Home Waiting To Exhale

Equities across the Asia Pacific are broadly higher today as we see a re-emergence of a risk on appetite within the global capital markets. The shift towards risk-on assets has permeated throughout emerging and developed markets, pushing equities higher from Australia to Indonesia.   This change in sentiment has largely been driven by changes in expectations with respect to a settlement between Greece and its creditors. With China, Taiwan and Vietnam sitting on the sidelines due to Lunar New Year celebrations the currency impact due to this change in sentiment has been largely muted as the Yen, Aussie and Kiwi dollars are essentially unchanged from yesterday.

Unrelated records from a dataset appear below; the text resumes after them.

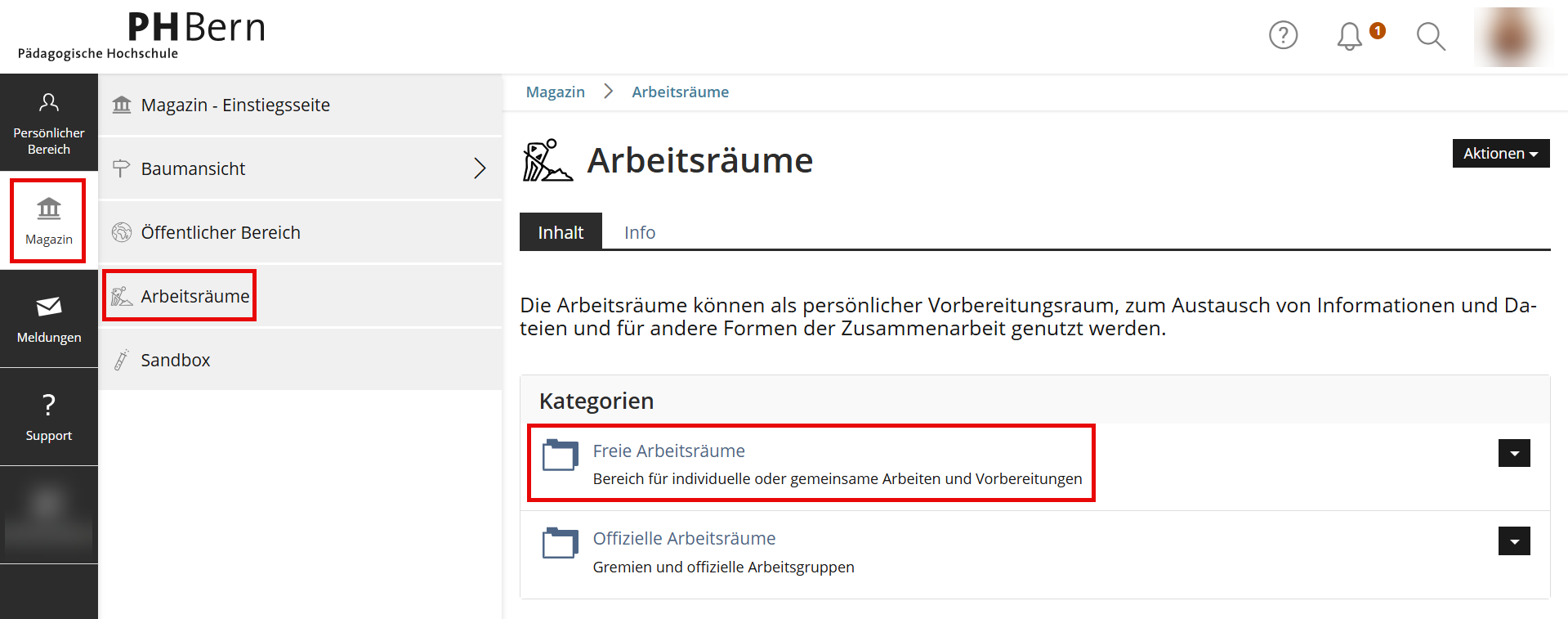Image resolution: width=1568 pixels, height=619 pixels.
Task: Switch to the Info tab
Action: 639,232
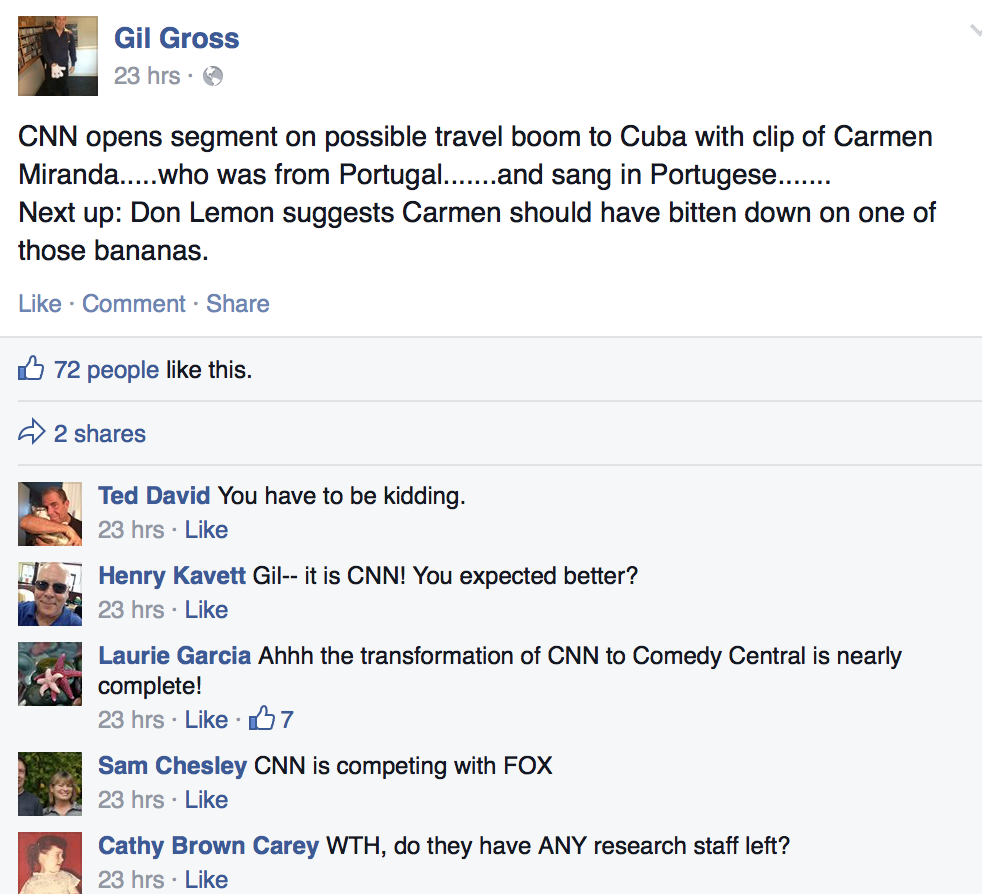Viewport: 982px width, 894px height.
Task: Open the 2 shares list
Action: point(100,434)
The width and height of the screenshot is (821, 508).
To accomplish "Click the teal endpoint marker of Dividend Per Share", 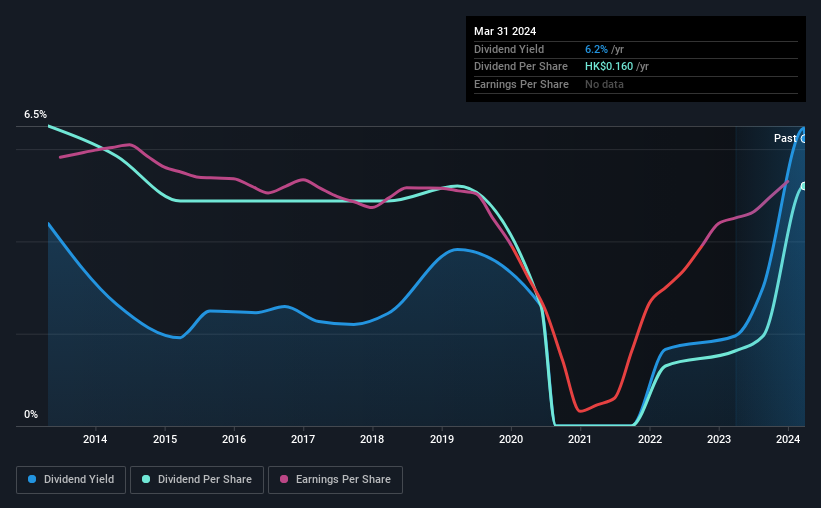I will tap(803, 186).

Data indicating that employment in the UK has matched its record high set ten years ago has the Sterling on a tear.   The currency has appreciated strongly versus the greenback, loonie, yen and euro as data signalled robust wage growth along with a labour force participation rate that is at its highest level since record keeping began in 1971.   This positive news is no doubt playing in the minds of policy makers at the Bank of England as details of February’s  Monetary Policy Committee meeting suggests a growing divergence amongst policy makers despite unanimous votes to keep any rate rises on hold for the time being. Interestingly, the bank has suggested that .5% is no longer the lower boundary for interest rates within the UK economy, adding that if deflationary pressures in the British economy were to become more entrenched there is scope to engage in further monetary stimulus or even a rate cut. Despite this shift in tone, continued labour market and wage strength in the UK is more suggestive of a case for increasing the bank rate towards the end of 2015 or early 2016.   With capital markets currently taking this stance there is room for further Pound strength especially against its European and Japanese crosses, at this moment the Sterling sits at 1.36 versus the euro, 1.54 versus the buck and 1.92 versus the loonie.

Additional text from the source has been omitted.